__Task data__
━━━━━━━━━━━━━━━━━━━━━━━━━━━━━━
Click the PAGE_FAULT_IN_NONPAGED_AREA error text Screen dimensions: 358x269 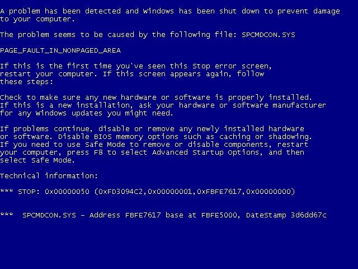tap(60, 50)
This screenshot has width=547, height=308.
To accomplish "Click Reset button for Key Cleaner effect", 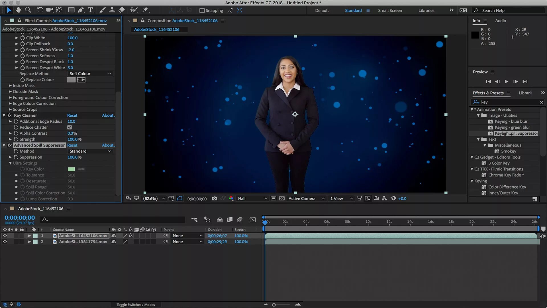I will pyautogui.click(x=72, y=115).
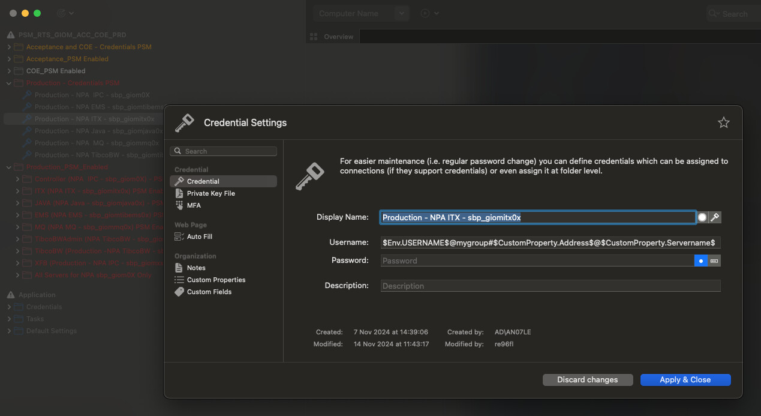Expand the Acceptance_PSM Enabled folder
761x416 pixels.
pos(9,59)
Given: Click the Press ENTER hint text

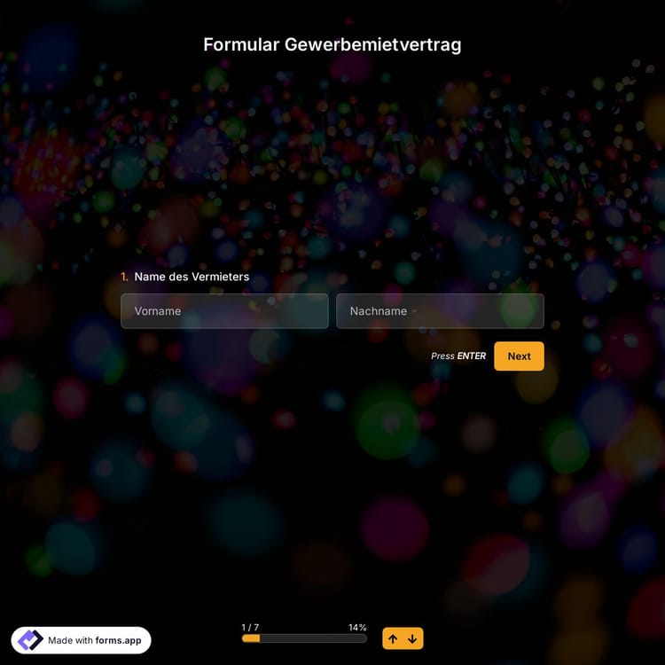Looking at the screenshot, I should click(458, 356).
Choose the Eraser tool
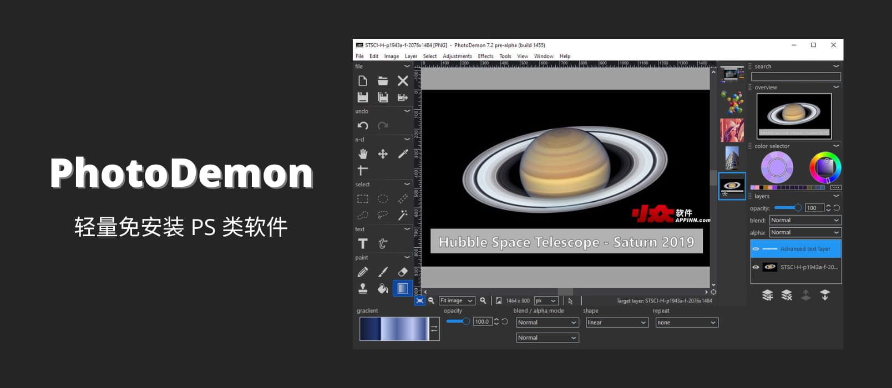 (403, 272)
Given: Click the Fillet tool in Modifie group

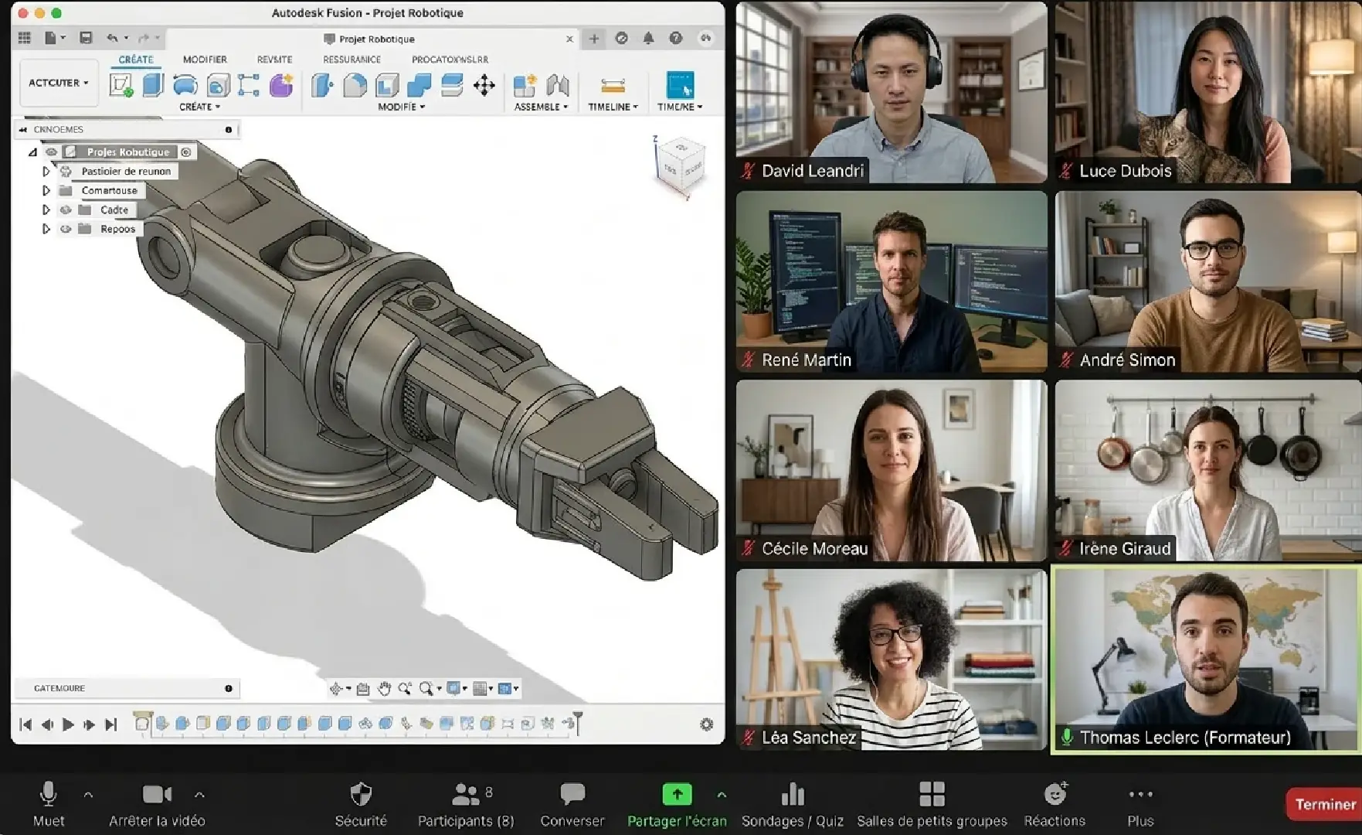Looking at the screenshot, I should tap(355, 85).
━━━━━━━━━━━━━━━━━━━━━━━━━━━━━━
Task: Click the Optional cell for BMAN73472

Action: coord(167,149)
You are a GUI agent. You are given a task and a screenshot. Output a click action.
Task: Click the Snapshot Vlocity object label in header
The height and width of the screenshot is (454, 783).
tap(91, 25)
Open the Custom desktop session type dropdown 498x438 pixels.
━━━━━━━━━━━━━━━━━━━━━━━━━━━━━━
__Description of the task__
Restate word for word the entries above from the line with "The height and" through the line with "Open the Custom", inclusive, leaving out everything else.

__Task solution__
The height and width of the screenshot is (454, 783).
tap(91, 25)
Open the Custom desktop session type dropdown 498x438 pixels.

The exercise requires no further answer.